Nos mais de dez anos em que estive no governo, nas décadas de 1970 e 1980, participei de várias ações de controle de preços. No setor sucroalcooleiro, a apuração técnica de custos e a sugestão de preços a serem praticados ficavam a cargo da FGV. Com base nisso, o governo fixava os preços para cada região. Com aceleração do processo inflacionário a partir dos anos 1980, tais preços passaram a ser estabelecidos em níveis inferiores aos indicados pela FGV, o que era insuficiente para remunerar as atividades do setor.
Em 1989, diante da insustentabilidade da situação, representantes do setor e do governo negociaram um acordo que assinei como ministro da Fazenda e representante da União. A ideia era evitar a continuidade de decisões judiciais que asseguravam níveis de preços nos termos apurados pela Fundação Getulio Vagas (FGV). A União reconheceu, então, a procedência dos cálculos da FGV e a norma pela qual os preços eram fixados por médias regionais e não por unidade de produção, o que seria inviável em termos operacionais.
Com a mudança de governo em 1990, o acordo foi descumprido, o que resultou em ações judiciais movidas pela grande maioria das usinas. Após quase uma centena de casos julgados e inúmeros precatórios pagos aos credores, o Superior Tribunal de Justiça (STJ) e o Supremo Tribunal Federal (STF) estabeleceram que, para os casos ainda não julgados em definitivo, os valores devidos deveriam ser calculados com base no custo de cada empresa. Desse modo, usinas com maior custo receberiam indenizações maiores. Isso significava premiar a ineficiência, gerando o risco de os valores serem maiores do que indicavam os levantamentos da FGV, que eram baseados em custos médios do setor. Deixou-se claro, entretanto, que seriam ressalvados os casos definitivamente decididos.
Agora, a União quer mudar o passado. Ao que se sabe, a Advocacia-Geral da União (AGU) busca reabrir processos definitivos, questionando os precatórios emitidos pelo Judiciário em favor do setor. Isso incluiria até mesmo reaver pagamentos realizados. É inacreditável. Como explicar aos detentores de precatórios, muitos dos quais investidores estrangeiros, que situações consolidadas pelo Judiciário podem ser desfeitas a qualquer tempo?

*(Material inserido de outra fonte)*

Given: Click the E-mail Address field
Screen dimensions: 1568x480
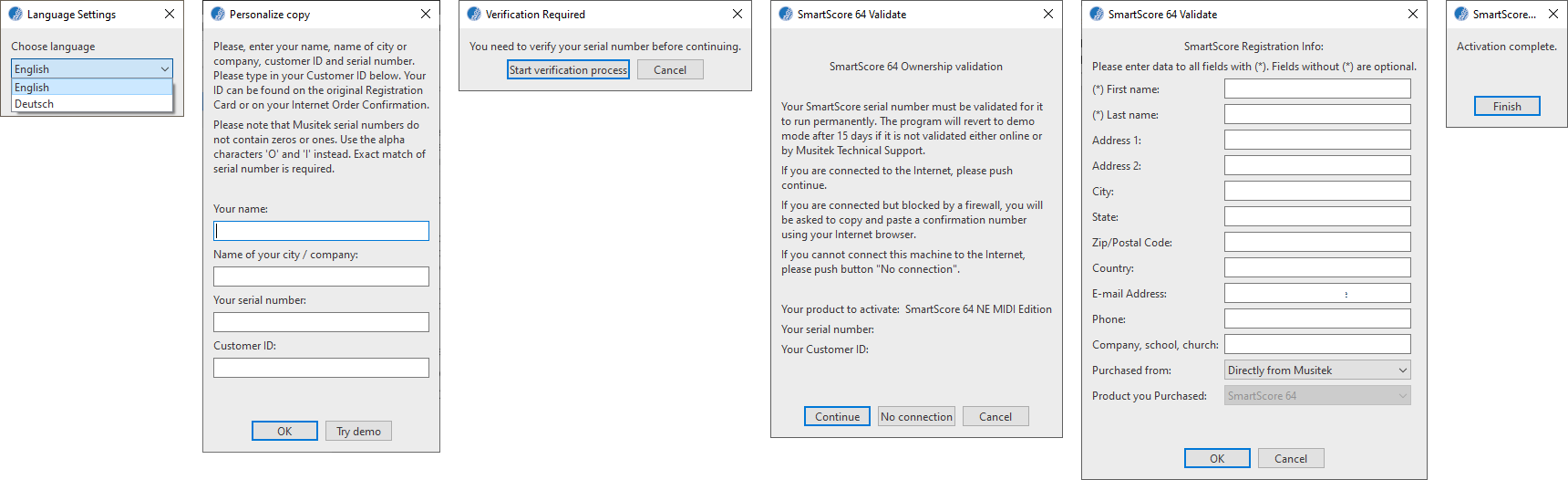Looking at the screenshot, I should [1317, 293].
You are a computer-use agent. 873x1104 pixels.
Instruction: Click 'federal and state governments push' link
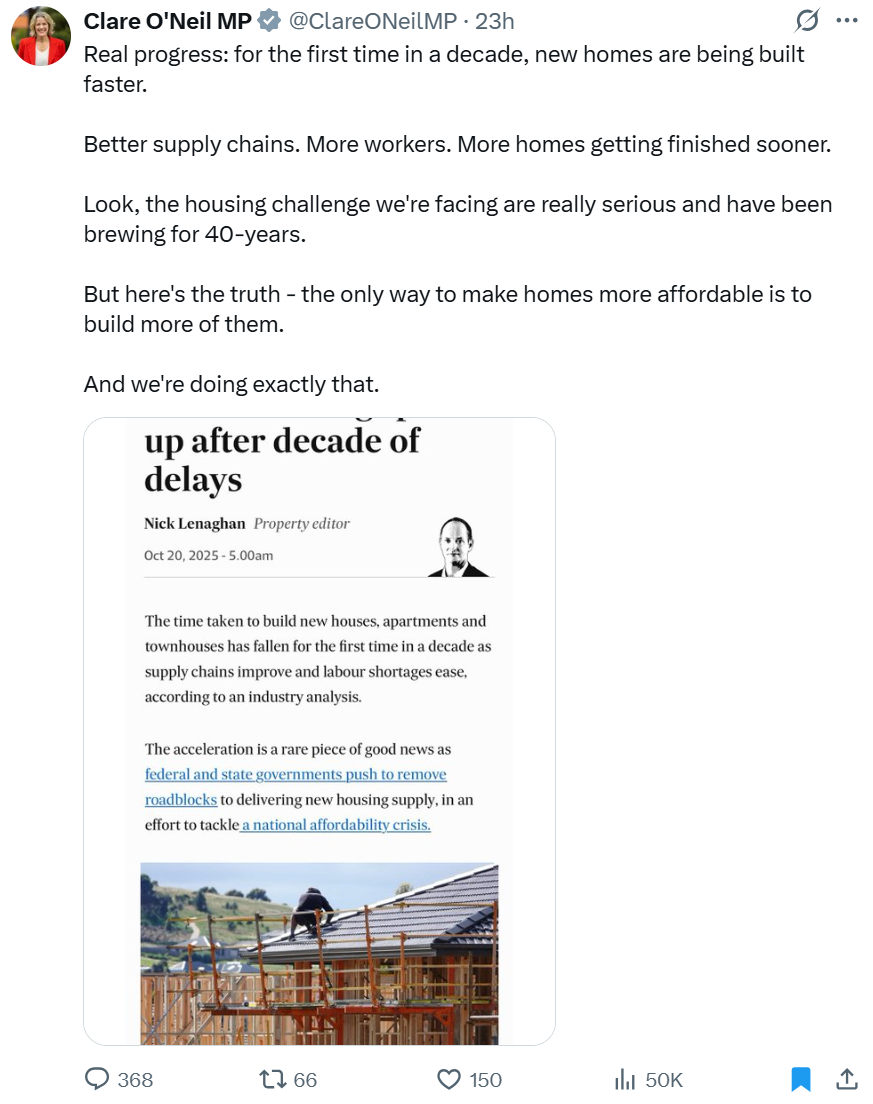coord(296,774)
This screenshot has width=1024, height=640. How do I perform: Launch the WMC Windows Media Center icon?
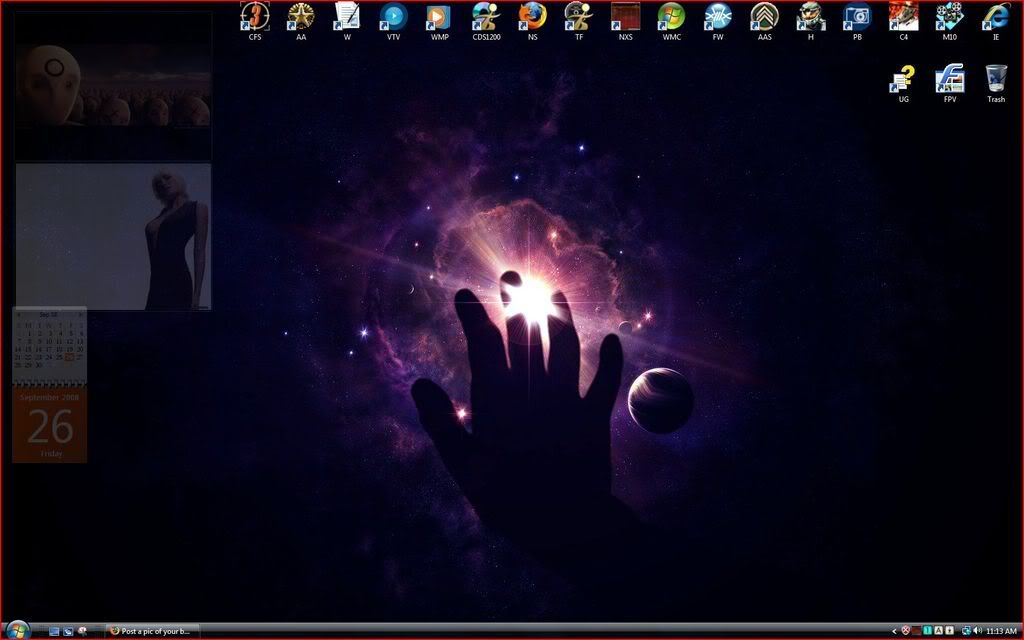click(x=671, y=17)
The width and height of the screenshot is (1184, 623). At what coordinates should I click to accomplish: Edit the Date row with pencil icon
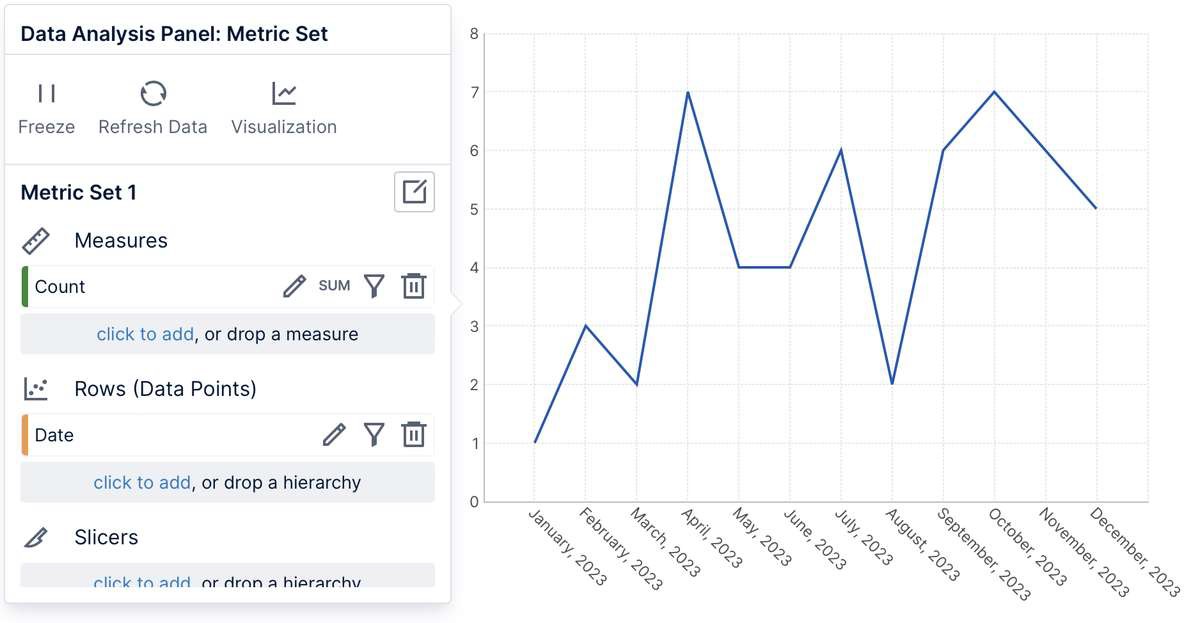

Sem dúvida, esses investidores acreditaram (e acreditam) na solidez e na estabilidade da Justiça brasileira. Confiam que a jurisprudência é séria. O passado não será, portanto, objeto de revisão.
A iniciativa da AGU não parece ter considerado seus graves efeitos colaterais, particularmente o desprezo pela segurança jurídica, que é crucial para formar a percepção de risco do país. A deliberada opção por um novo critério de indenização constituiria, repita-se, um prêmio às empresas que gastam mais para produzir, em lugar de reconhecer o esforço das empresas que buscaram ser mais eficientes.
Caso o Judiciário passe a autorizar a desconstituição de suas próprias decisões, minando transações consolidadas e, no limite, admitindo a devolução de valores já pagos, a mensagem ao mercado será clara: no Brasil, até mesmo os créditos chancelados pela Justiça são incertos. A insegurança jurídica e o impacto na credibilidade do país seriam gravemente atingidos. Seria uma reedição do calote imposto pela Emenda dos Precatórios no governo anterior. O STF, em decisão recente, a inquinou de inconstitucional.
A União não deveria patrocinar litígios que levariam o Brasil de volta ao passado. Do Judiciário se espera a reafirmação do preceito, que tem origens históricas e institucionais, segundo o qual suas decisões definitivas não podem ser refeitas ao sabor do interesse de governos da hora. É hora de encerrar cerca de quarenta anos de descumprimento de acordos firmados pela União com o setor sucroalcooleiro.